Saturday, March 15, 2014

Rites of Passage (2012) part 1

      There's a thin line of turquoise separating the mountains from the water. It spills out from the mouth of the glacier river to the south. As the sun traverses across the sky, the line grows in distance and girth. Slowly the deep blue lake lightens in hue as the two colours melt into each other in the most soothing way, only to begin again in the early of tomorrow.
I get irritated so easily these days. I can't seem to step outside of my life... I can't seem to allow for a different, more peaceful perception of my world either... and it's getting harder and harder to snap out of it.
I've been a bit of a monster all day. My thoughts are harsh thoughts and are harsher still amidst the dream-like tranquility of our backdrop. My love and I engage in the subtle dance of avoidance. Attempts at reconciliation have made it worse, the day stretches on past normal day lengths, and we both wish the whole trip won't be like this.  Silent prayers are cast into the dreamscape, drifting on the southern glacier breeze, bouncing off the three mountain ranges that converge on this Salmon fed lake.  The prayers hold an urgency, as though we both understand that this may be the last chance that we are both able to give the other...

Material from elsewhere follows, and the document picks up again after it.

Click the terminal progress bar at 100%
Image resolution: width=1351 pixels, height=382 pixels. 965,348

The Douglas Firs are huge here. There, on a rocky, grass-lined bluff, the trees and the ancestors of this land sit. Like a single stalk of fireweed amidst a bone-dry forest, they hold space here, waiting.
Waiting peacefully for the others to remember. To join them in the peace and quiet. And it doesn't take long, this remembering. Simply a day or two, without any other input, in a place untouched by human folly. Theirs is simply a subtler frequency. Powerful when tapped into. They will never bombard you. They simply wait for you to listen and feel. They want to share with us. They know it's our birthright.

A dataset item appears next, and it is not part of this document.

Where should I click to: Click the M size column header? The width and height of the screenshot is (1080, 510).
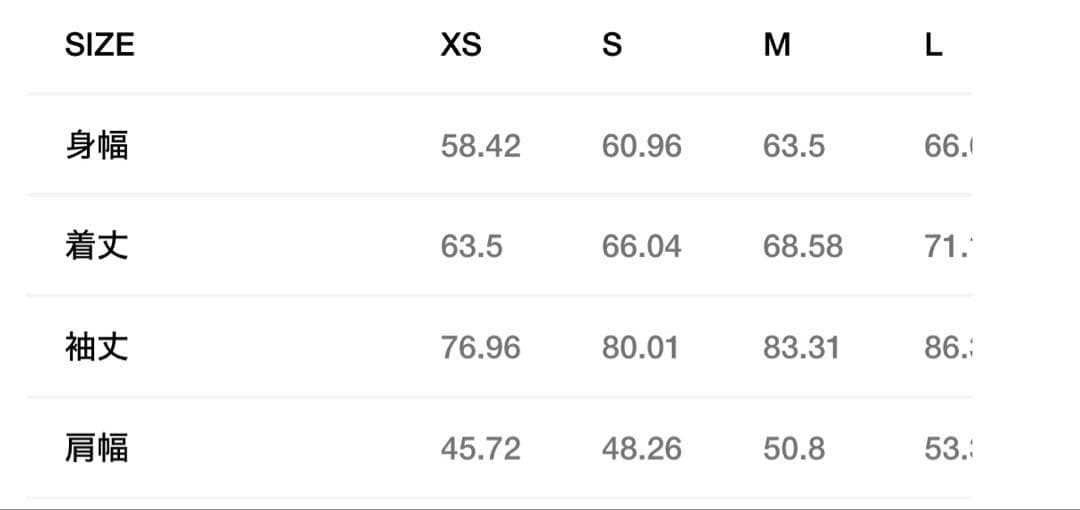tap(776, 45)
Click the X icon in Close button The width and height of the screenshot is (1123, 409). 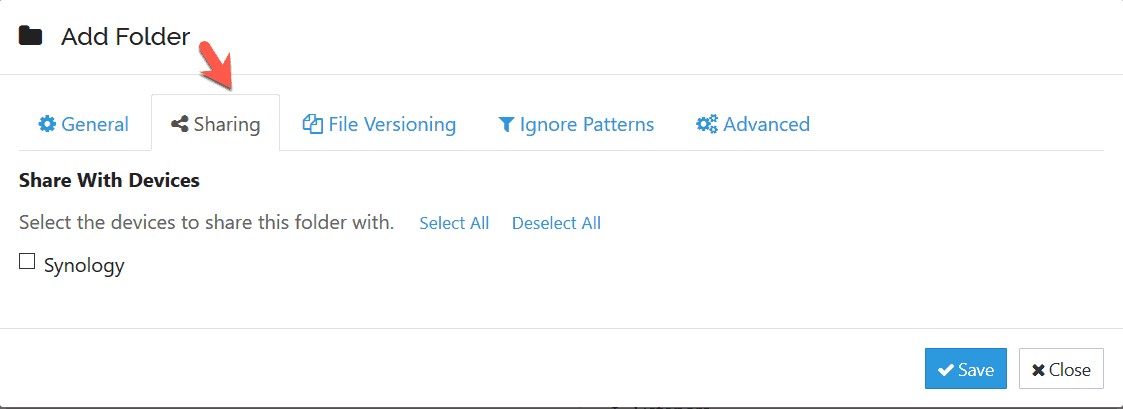[x=1038, y=370]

I am a thirty year-old child. On the outside I can manage life, and take care of my needs, but on the inside, I am stuck somewhere around the age of twelve. I never went through a rite of passage. I don't even know what that means, or what it might look like.
Most stories seem to be of young boys who attempt week-long sojourns, alone, to fast and hopefully vision-quest. For what, I never really understood. Bu what they discovered and realized would be brought back with them to their tribe, and because of this, they would be given new responsibilities and roles. I never had a delineation point. Some event in my life must have caused essentially the opposite to happen, for me to stagnate emotionally, while my body and mind continued to develop, and relatively no new responsibilities or roles were asked of me.  
In fact, thoughts of being alone, in the wild, for even a day, terrify me. Thoughts of being on a dirt road at night terrify me. Or did. Fear is so constricting. I can feel the power of it; like invisible shackles. Self-induced, and self-maintained, it keeps us from moving forward, or from even being able to dream larger than our environment. So what then? What will I make myself endure to finally see through it?
     That question sends a river up my spine.

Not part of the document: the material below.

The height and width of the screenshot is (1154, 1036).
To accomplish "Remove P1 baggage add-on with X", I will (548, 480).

“Our culture no longer goes through any rite of passage. We are all allowed to be children in adult bodies.” My lover sees how damaged we all are. He understands that children who raise children slowly weed out the maturity and wisdom of the role known as elder. We no longer know how to access this role in ourselves, or access them. Perhaps clear cuts cause the same repercussions on the maturity and wisdom of the forests....  

Sometimes I wonder what this year is about. It is 2012, the year of prophesied apocalypse. But what if the proclaimed apocalypse is simply a rite of passage for the planet and its inhabitants? Will we pass into a new experience of life as we know it? One full of beauty, magic, and love unfathomable by our recent Western minds? Or will we instead choose to clutch to the known security of humanity's youth; disgracing ourselves and our lineage as we dye our hair blonde, smear on self-tanner, and continue to roller-blade with our fourteen year friends?